I have been doggedly trying to break into the picture book industry for seven years, and the task is a lot harder than the two inches of wood I had to crack apart with my foot for a brown belt test. But the lessons I have learned in martial arts propel me forward. Creative fields are fiercely competitive. You enter with confidence and a sense of possibility, which all washes away after the first year of constant rejection.
I never want to fight. But nine years ago I tried my first martial arts class. That’s what a wuss does when she wants to try something new. I visited different schools until I found the International School of Martial Arts, where I felt at home. I am unathletic. “Yes, sir” and “No, ma’am” were funny phrases in my mouth. Yelling when I’m not particularly angry or excited also felt odd. Learning taekwondo was like learning a new culture, like trying on a different skin.
Lesson 1: Show Up
I was at the dojang to learn new movement, self defense, discipline, exercise, to meet people.

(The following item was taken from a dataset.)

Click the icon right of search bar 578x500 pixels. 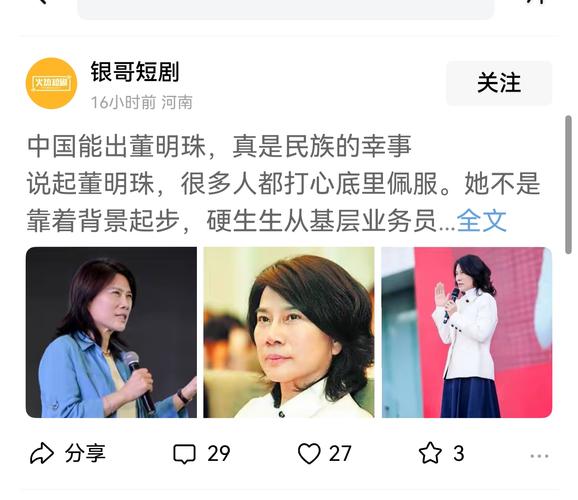536,2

Black belt was not a goal, but the longer I trained, the more possible it became. I rose rank by rank until that black belt was simply there for the taking. Half the work was just showing up. As required, I recorded each class I attended with an x on an attendance sheet. I could see the level of my commitment. The difference in progress between showing up once a week versus three times a week is remarkable.

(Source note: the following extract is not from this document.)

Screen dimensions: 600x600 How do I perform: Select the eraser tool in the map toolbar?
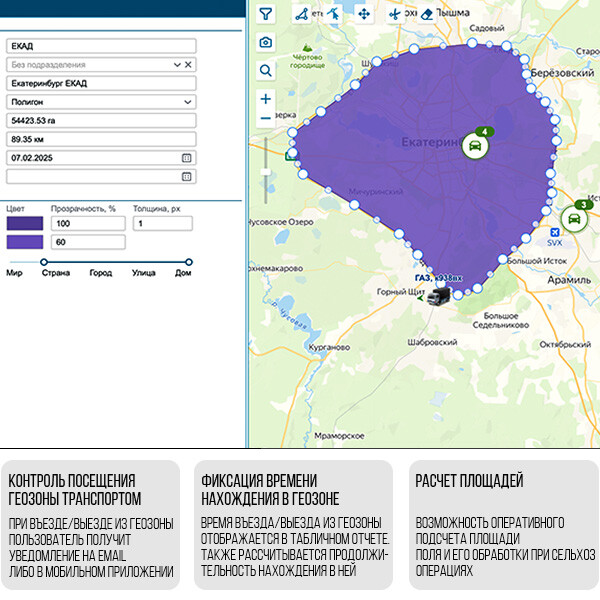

Likewise with this career in picture books—and illustration in general. I need to show up at my studio desk to do the work. When I began chasing the dream seven years ago, I had a husband, who generously provided me a work space downtown, and a preschooler, who demanded attention. I devoted three hours a week to my first manuscript and took two years to illustrate it. I showed it to one established book illustrator, who kindly never told me how bad my text was and instead referred me to six editors who all politely rejected my work. And that’s how the first round of dream-chasing ended.

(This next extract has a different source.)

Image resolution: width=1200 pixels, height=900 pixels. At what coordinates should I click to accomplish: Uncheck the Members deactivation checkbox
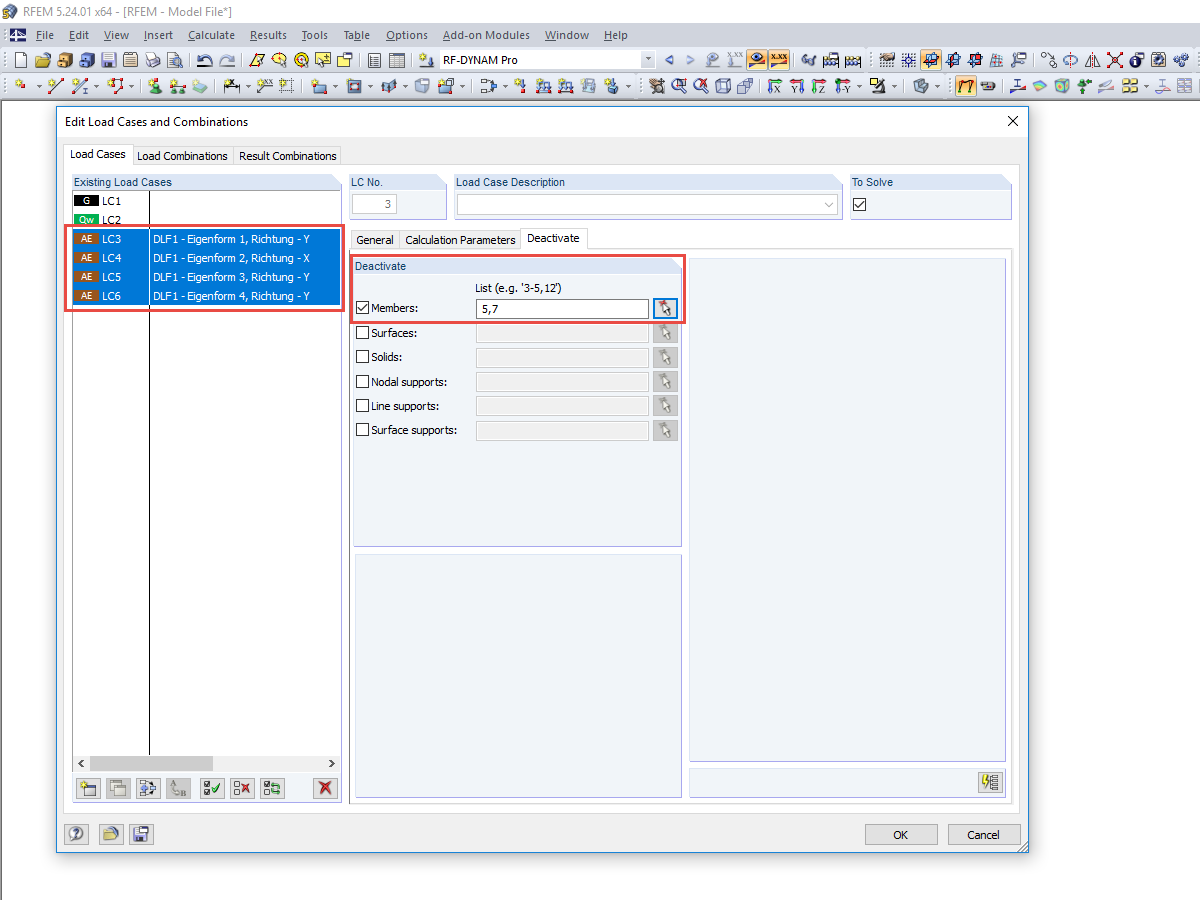tap(363, 307)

I have so much advice for my old self—most important advice: you’ll have to try a LOT harder than that. Fast forward three years… half the week I am without my child because I am divorced, and I am desperate to make it in illustration because I can’t find a solid graphic design job. So began my new work regimen.
I now spend 25-30 hours a week on illustration—I would devote even more hours on my career if I could figure out what else in my life to deprioritize. Only 25% of those hours is actual illustration. The rest of the work involves looking for opportunities, self-promotion, maintaining my portfolio site, venturing into greeting cards, networking online and in person, writing… I throw a ton of proverbial spaghetti at the wall. Most of it slides off, but I am “showing up.” I put in the hours, and thus I am wading through the inevitable failures a lot faster in order to reach the inevitable successes.
Lesson 2: Eat Your Fear
I am a chicken. I don’t like to spar—and yes, I am aware that sparring is the whole point of martial arts. I don’t like diving over objects (although the skill came in handy one unrelated day when I flew off an art installation). I don’t like breaking boards because it hurts when you do it wrong and hematomas are hideous. However, I made myself do those things, knowing that I had to develop those skills to reach the next level of my training.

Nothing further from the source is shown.